Julie believes that the battle for hearts and minds has never been more important – or as testing – as it is today with the millennial generation. “Attracting and retaining millennials needs a different approach,” she argues. “They are wired differently. You either work with them or you lose them, and you don’t get a second chance. There’s no point in saying: ‘That’s not how we do things.’ That’ll get you nowhere. My generation tended to find their professional home and then stay put. But this new wave of people isn’t afraid of change, and businesses must change their approach to stay relevant. They will start looking elsewhere if they feel out of the loop. So, it’s about engagement and ownership – making them feel that they too can shape outcomes. This generation is also incredible talented and the future faces of the industry, this makes them hugely important for any business and well worth the investment.”

But it isn’t just about involving people in projects; it’s about constantly sharing information too. Handing out diktats and expecting others to understand and follow is a poor leadership strategy. “You have to communicate relentlessly,” says Menzies LLP’s senior partner. “Leaders often mistakenly think: ‘I’ve set out my vision, now I’ll go back to my desk.’ That won’t work. You have to reinforce it, live it, get the partners to live it, reward staff for living it, and embed it in everything you do. People want transparency and integrity. They want their leaders to be open. If they think it’s all smoke and mirrors, you won’t win them over.”

Good leadership also means reaching out to people who may feel undervalued or alienated. Negativity unsteadies the ship, so counteracting that negativity early on is crucial, argues Julie. “As we become more advisory focused, one of our challenges is making sure that compliance staff see where they fit in,” she says. “You can’t have a two-tier system where some staff feel less valuable than others. We recently created an animation for our intranet to get that message across. We will know that it has succeeded if people watch it and say: ‘I get that. I get what I’m doing. I get why I can make a difference.’”
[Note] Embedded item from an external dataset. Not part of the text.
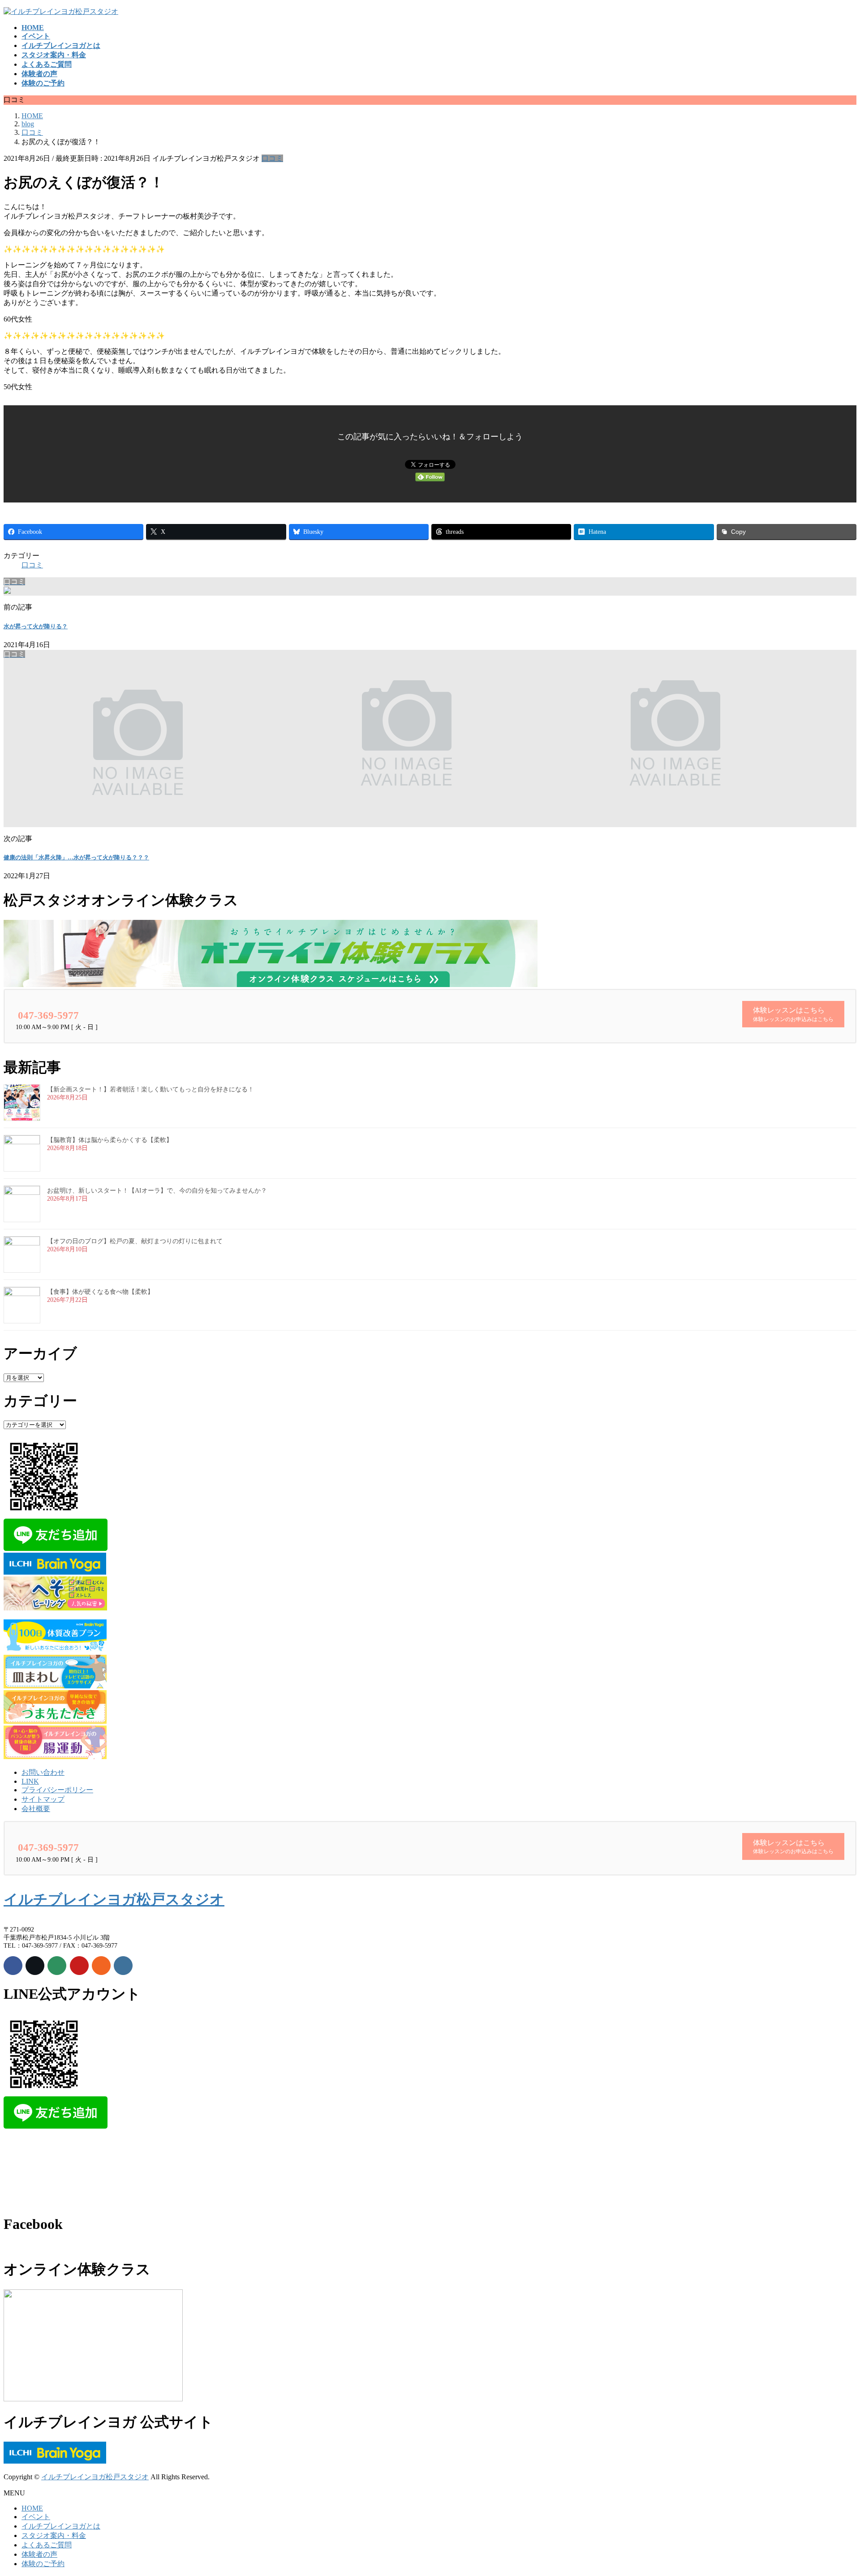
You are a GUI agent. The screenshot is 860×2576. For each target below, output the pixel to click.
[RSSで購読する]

Another potent weapon in Julie’s leadership strategy is “courageous integrity” – a characteristic she encourages all her leaders to develop. “We tell partners they must have those difficult conversations. It might be a tricky chat with a client saying the relationship isn’t working (it’s not in our DNA to let clients go but sometimes it’s the right thing to do). Or it could be addressing a people problem. Issues must be addressed quickly and clearly, so my message to partners is to show courageous integrity and to have those difficult conversations sooner rather than later.”
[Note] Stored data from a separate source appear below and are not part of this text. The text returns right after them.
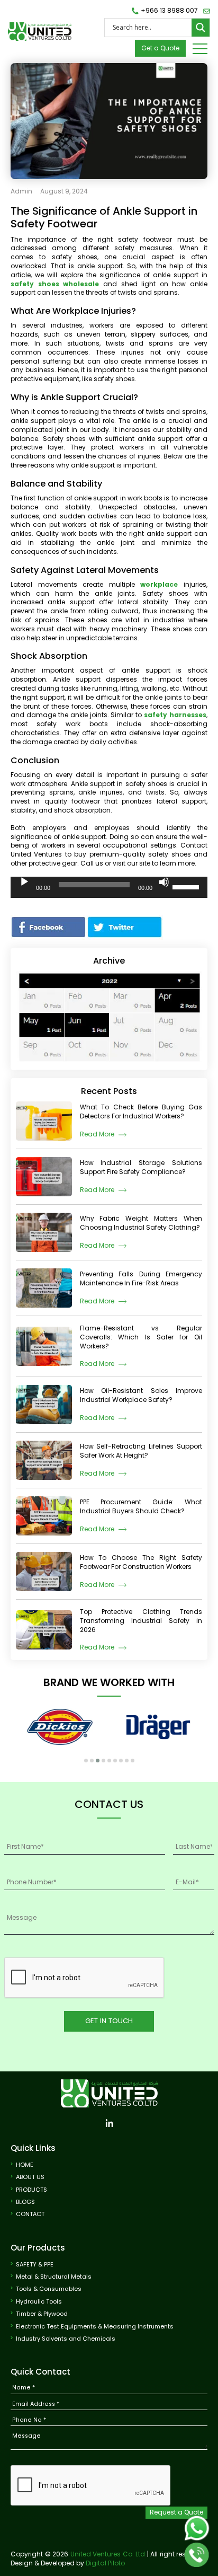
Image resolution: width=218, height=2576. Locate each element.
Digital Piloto (105, 2563)
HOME (24, 2165)
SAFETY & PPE (34, 2265)
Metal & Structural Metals (54, 2277)
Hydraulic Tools (39, 2302)
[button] (86, 1760)
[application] (109, 887)
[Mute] (164, 882)
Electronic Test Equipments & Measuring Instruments (95, 2327)
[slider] (187, 886)
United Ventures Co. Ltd (108, 2554)
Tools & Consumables (48, 2289)
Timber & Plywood (42, 2314)
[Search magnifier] (201, 28)
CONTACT (30, 2214)
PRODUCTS (31, 2190)
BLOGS (25, 2202)
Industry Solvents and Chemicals (65, 2339)
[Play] (24, 882)
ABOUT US (30, 2177)
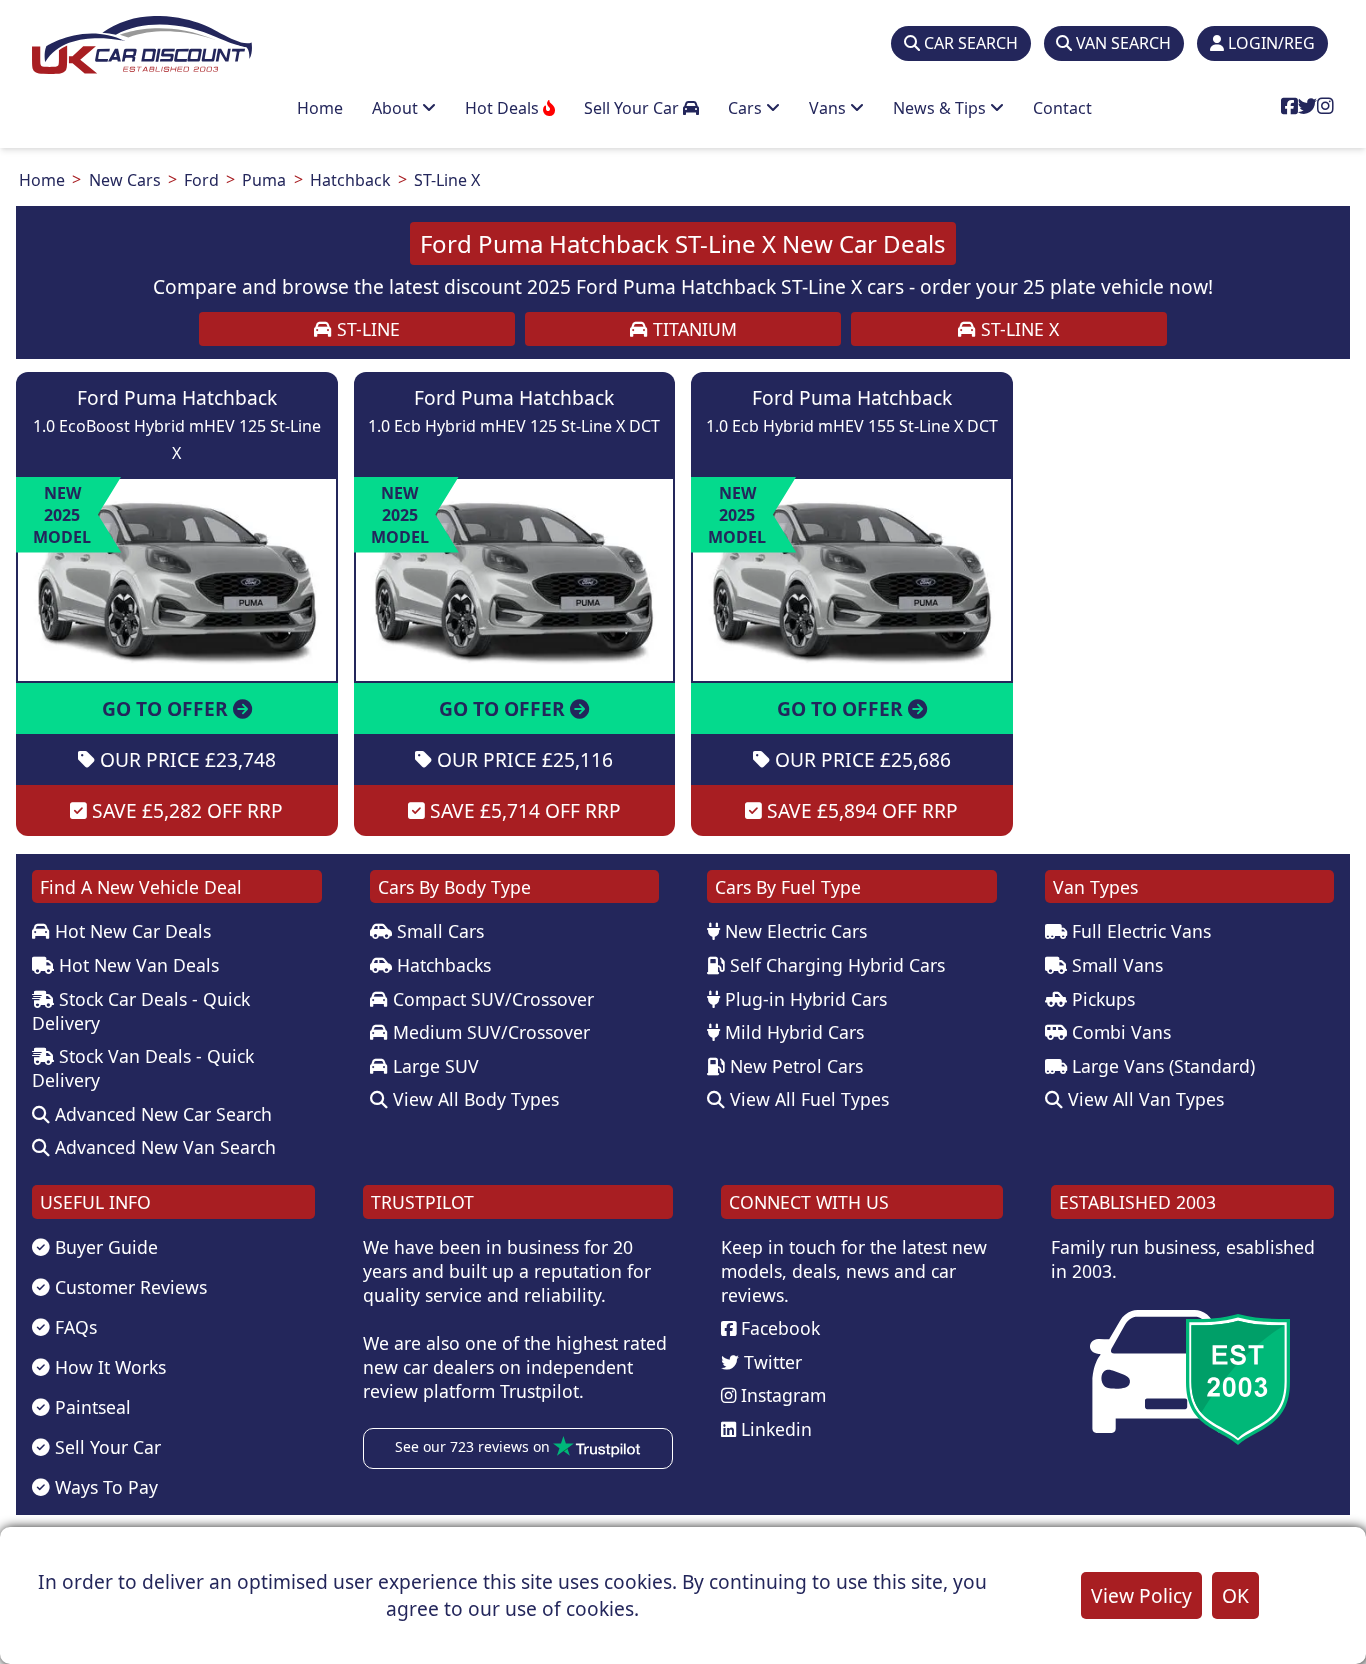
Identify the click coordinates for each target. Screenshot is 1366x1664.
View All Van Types (1143, 1099)
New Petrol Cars (794, 1066)
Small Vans (1115, 965)
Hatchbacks (441, 965)
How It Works (108, 1367)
Courage and integrity are two attributes Julie has never lacked, and they’ve taken her right to the top of her firm. But her biggest professional asset – perhaps one of the main reasons why she’s thrived in her leadership role – is her quest for ‘good business’. She frames successful leadership as attritional warfare where victory is reliant on having an army of supporters living and breathing the vision. Once they are on board, her next battle begins to ensure she is doing what she can to keep them  on the journey. It’s a gutsy, practical vision of leadership. So, hats off to the partner who used his ingenuity all those years ago to retain the services of a young trainee called Julie Adams. Her rise is a superb example of just what it takes to succeed as a boss in the professional services world, and it will surely inspire countless others – women and men alike – to follow in her footsteps.